I wanted to use the press mentions for ODF, since it's the exact same technology, which is why I mentioned "The PENNY SMS technology has been featured on"
So it seems you're using a bunch of GSM-modems with SIM-cards on "sms flatrate" contracts. Apart from the obvious scalability concerns I really wonder whether (or rather: for how long) the carriers will let you get away with that?
It's so much lower than what even the high volume gateways can afford that you're obviously not working on regular contracts.
Abusing their E-Mail/Web interfaces?
Sorry for coming across negative but I'm very wary about the reliablity here.
SMS sending is most often used for some sort of user-validation and usually during a critical phase of the conversion process (signup, transaction checkout etc.). Reliability is crucial at that point, which is why most SMS gateways offer fairly strict SLAs.
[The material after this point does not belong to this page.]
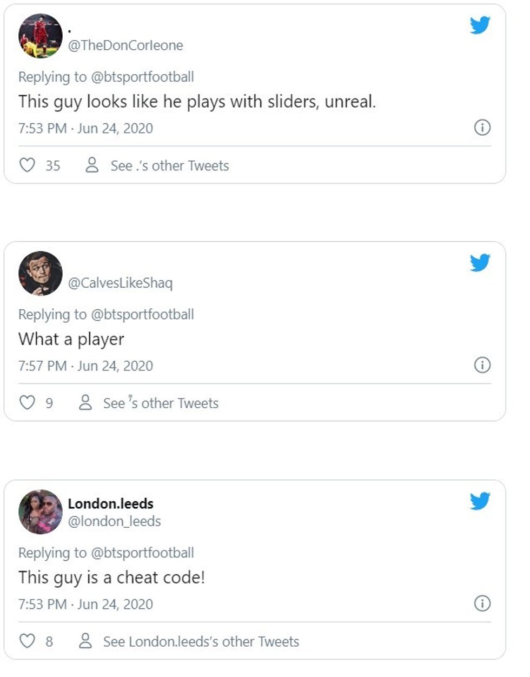Click the Twitter bird logo on TheDonCorleone's tweet

tap(480, 24)
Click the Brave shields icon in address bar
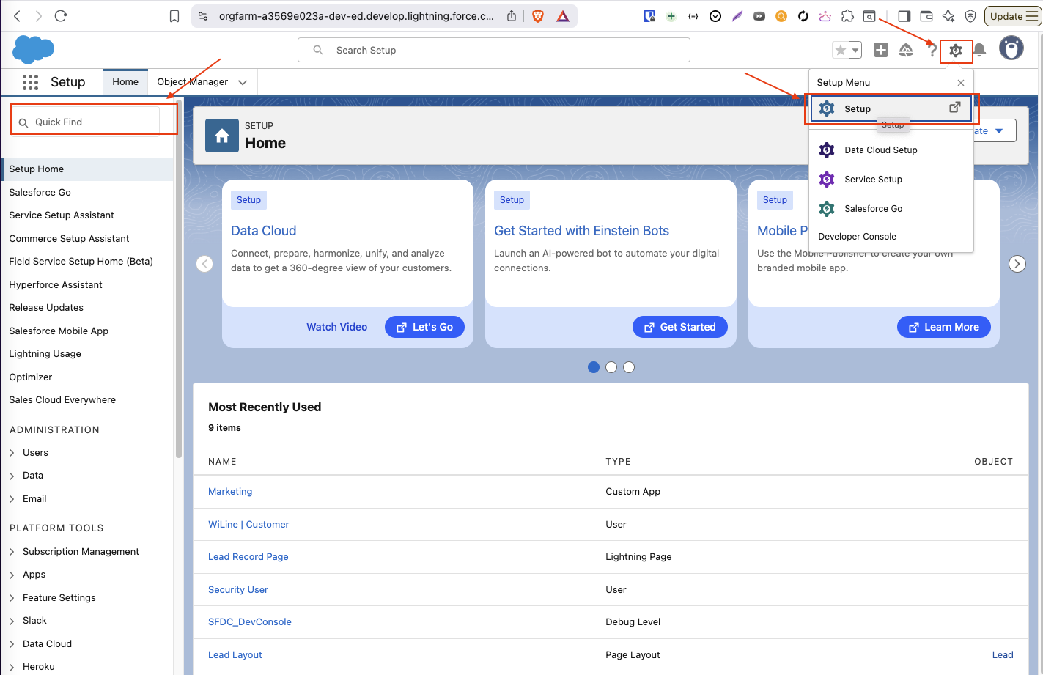Screen dimensions: 1043x675 click(x=538, y=16)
Do you provide any kind of guarantee that my penny transaction will result in an actual delivery? I'm asking because random hit & miss or "sorry, the t-mobile web sender was acting funny the other day" doesn't bring my lost customers back.
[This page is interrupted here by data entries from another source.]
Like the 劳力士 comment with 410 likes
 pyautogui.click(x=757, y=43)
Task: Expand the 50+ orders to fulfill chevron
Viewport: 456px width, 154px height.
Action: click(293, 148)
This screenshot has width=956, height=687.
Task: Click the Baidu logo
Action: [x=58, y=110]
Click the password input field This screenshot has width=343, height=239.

All valid concerns, and I'll tell you that we take reliability very seriously. We have been in business, as ohdontforget.com, for over 4 years, and have learned a lot in that time.
We are not abusing e-mail or web interfaces. We spent months getting contracts set up so we could access the same data that major cell carriers use to route their text messages.
For one cent a message, give it a try, I think your concerns will be remedied :)
TC mentioned it here: http://www.techcrunch.com/2008/05/27/mobaganda-a-dead-simple...
CrunchBase Profile for ODF: http://www.crunchbase.com/company/ohdontforget
My CrunchBase Profile: http://www.crunchbase.com/person/jason-stirman
I wanted to use the press mentions for ODF, since it's the exact same technology, which is why I mentioned "The PENNY SMS technology has been featured on"
Does it come off as bad form?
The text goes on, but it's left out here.